After execution, it returns an `IdentityScoringMatrix` object.

4. Once we get the nucleotide matrix, we will create a `LocalAlignment` object using the `LocalAlignment()` method. The `LocalAlignment()` method takes the nucleotide scoring matrix as its input and returns a `LocalAlignment` object.

5. Once we get the `LocalAlignment` object, we can execute the Smith-Waterman algorithm using the `align()` method.

6. The `align()` method, when invoked on a `LocalAlignment` object, takes a string representing a DNA strand as its first input argument. It takes another string representing the reference DNA strand.

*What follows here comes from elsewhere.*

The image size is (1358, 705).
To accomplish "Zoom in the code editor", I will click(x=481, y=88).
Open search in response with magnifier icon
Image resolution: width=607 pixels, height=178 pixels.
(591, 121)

7. After execution, the `align()` method returns an `Alignment` object. The `Alignment` object contains the match details and mismatch of the input strings and several other details.

You can observe the entire process in the following example.

``````import swalign

dna_string = "ATCCACAGC"
reference_string = "ATGCAGCGC"
match_score = 2
mismatch_score = -1
matrix = swalign.NucleotideScoringMatrix(match_score, mismatch_score)
lalignment_object = swalign.LocalAlignment(matrix)
alignment_object = lalignment_object.align(dna_string, reference_string)
alignment_object.dump()
``````

Output:

``````Query:  1 ATGCAGC-GC 9
||.|| | ||
Ref  :  1 ATCCA-CAGC 9

Score: 11
Matches: 7 (70.0%)
Mismatches: 3
CIGAR: 5M1I1M1D2M
``````

## Conclusion

This article discusses how we can implement the Smith-Waterman algorithm using Python’s `swalign` module.